If this connection to the database fails, MYAPP is added as a prefix to the CONNECTION_ID as shown in the error message below:

DPY-6005: cannot connect to database (CONNECTION_ID=MYAPPm0PfUY6hYSmWPcgrHZCQIQ==).

In python-oracledb Thick mode, you can specify the connection identifier prefix in a connection string. For example:

mydb = (DESCRIPTION =
         (ADDRESS_LIST= (ADDRESS=...) (ADDRESS=...))
         (CONNECT_DATA=
            (SERVICE_NAME=sales.us.example.com)
            (CONNECTION_ID_PREFIX=MYAPP)
         )
       )

Depending on the Oracle Database version in use, the information that is shown in logs varies.

See Troubleshooting Oracle Net Services for more information on connection identifiers.

23.2. Finding the python-oracledb Mode

The boolean attributes Connection.thin and ConnectionPool.thin can be used to show the current mode of a python-oracledb connection or pool, respectively. The python-oracledb version can be shown with oracledb.__version__.

The information can also be seen in the Oracle Database data dictionary table V$SESSION_CONNECT_INFO:

with connection.cursor() as cursor:
    sql = """SELECT UNIQUE CLIENT_DRIVER
             FROM V$SESSION_CONNECT_INFO
             WHERE SID = SYS_CONTEXT('USERENV', 'SID')"""
    for r, in cursor.execute(sql):
        print(r)

In the python-oracledb Thin mode, the output will be:

python-oracledb thn : 1.0.0

In the python-oracledb Thick mode, the output will be:

python-oracledb thk : 1.0.0

The CLIENT_DRIVER values is configurable in the python-oracledb Thick mode with a call like init_oracle_client(driver_name='myapp : 2.0.0'). See Other python-oracledb Thick Mode Initialization.

23.3. Database Views

This section shows some sample column values for database views. Other views also contain useful information, such as the DRCP views discussed in Monitoring DRCP.

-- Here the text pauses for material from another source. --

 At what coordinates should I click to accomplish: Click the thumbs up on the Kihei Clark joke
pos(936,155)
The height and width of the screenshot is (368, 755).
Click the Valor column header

23.3.1. V$SESSION_CONNECT_INFO

The following table lists sample values for some V$SESSION_CONNECT_INFO columns:

Table 23.1 Sample V$SESSION_CONNECT_INFO column values

Column

Thick value

Thin value

CLIENT_OCI_LIBRARY

The Oracle Client or Instant Client type, such as “Full Instant Client”

“Unknown”

CLIENT_VERSION

The Oracle Client library version number

“1.0.0.0.0” (the python-oracledb version number with an extra .0.0)

CLIENT_DRIVER

“python-oracledb thk : 1.0.0”

“python-oracledb thn : 1.0.0”

23.3.2. V$SESSION

The following table list sample values for columns with differences in V$SESSION.

Table 23.2 Sample V$SESSION column values

Column

Thick value

Thin value

TERMINAL

similar to ttys001

the string “unknown”

PROGRAM

similar to python@myuser-mac2 (TNS V1-V3)

the contents of Python’s sys.executable, such as /Users/myuser/.pyenv/versions/3.9.6/bin/python

MODULE

similar to python@myuser-mac2 (TNS V1-V3)

the contents of Python’s sys.executable, such as /Users/myuser/.pyenv/versions/3.9.6/bin/python

The MODULE column value can be set as shown in Oracle Database End-to-End Tracing.

23.4. Low Level Python-oracledb Driver Tracing

Low level tracing is mostly useful to maintainers of python-oracledb.

  • For the python-oracledb Thin mode, packets can be traced by setting the environment variable:

    PYO_DEBUG_PACKETS=1
    

    Output goes to stdout. The logging is similar to an Oracle Net trace of level 16.